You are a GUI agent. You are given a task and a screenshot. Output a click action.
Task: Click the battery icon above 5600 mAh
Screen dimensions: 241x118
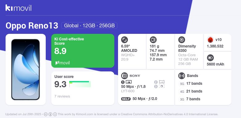[210, 58]
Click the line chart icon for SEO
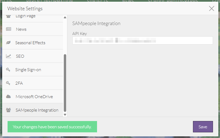The height and width of the screenshot is (138, 220). (x=9, y=56)
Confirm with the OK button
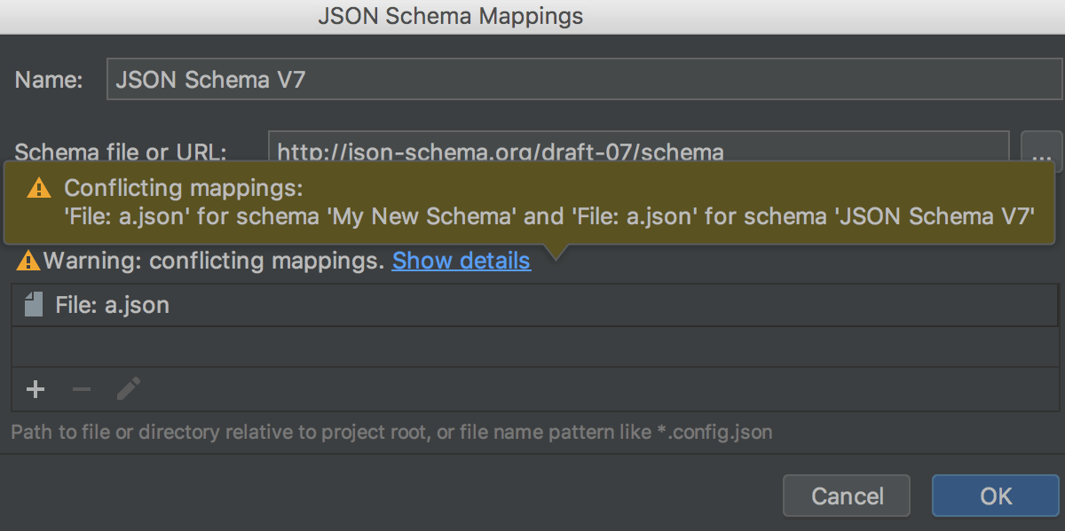1065x531 pixels. [995, 496]
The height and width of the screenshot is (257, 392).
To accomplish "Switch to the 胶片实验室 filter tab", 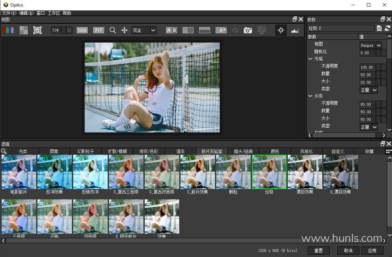I will 212,151.
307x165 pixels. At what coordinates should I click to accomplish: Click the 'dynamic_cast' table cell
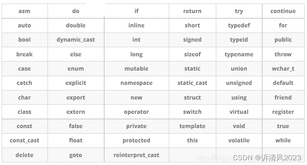(76, 40)
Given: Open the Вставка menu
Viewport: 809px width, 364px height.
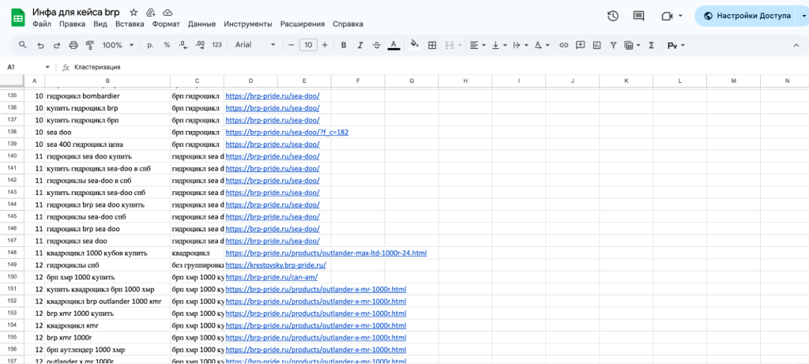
• • • • •
# [Instructions for the task]
Leave every picture out and retype exactly the lines of the records above from the one holding "307x165 pixels. At" through the last, both ends included and nothing besides.

# [Solution for this problem]
307x165 pixels. At what coordinates should I click to accomplish: Click the 'dynamic_cast' table cell
(76, 40)
Given: Open the Вставка menu
Viewport: 809px width, 364px height.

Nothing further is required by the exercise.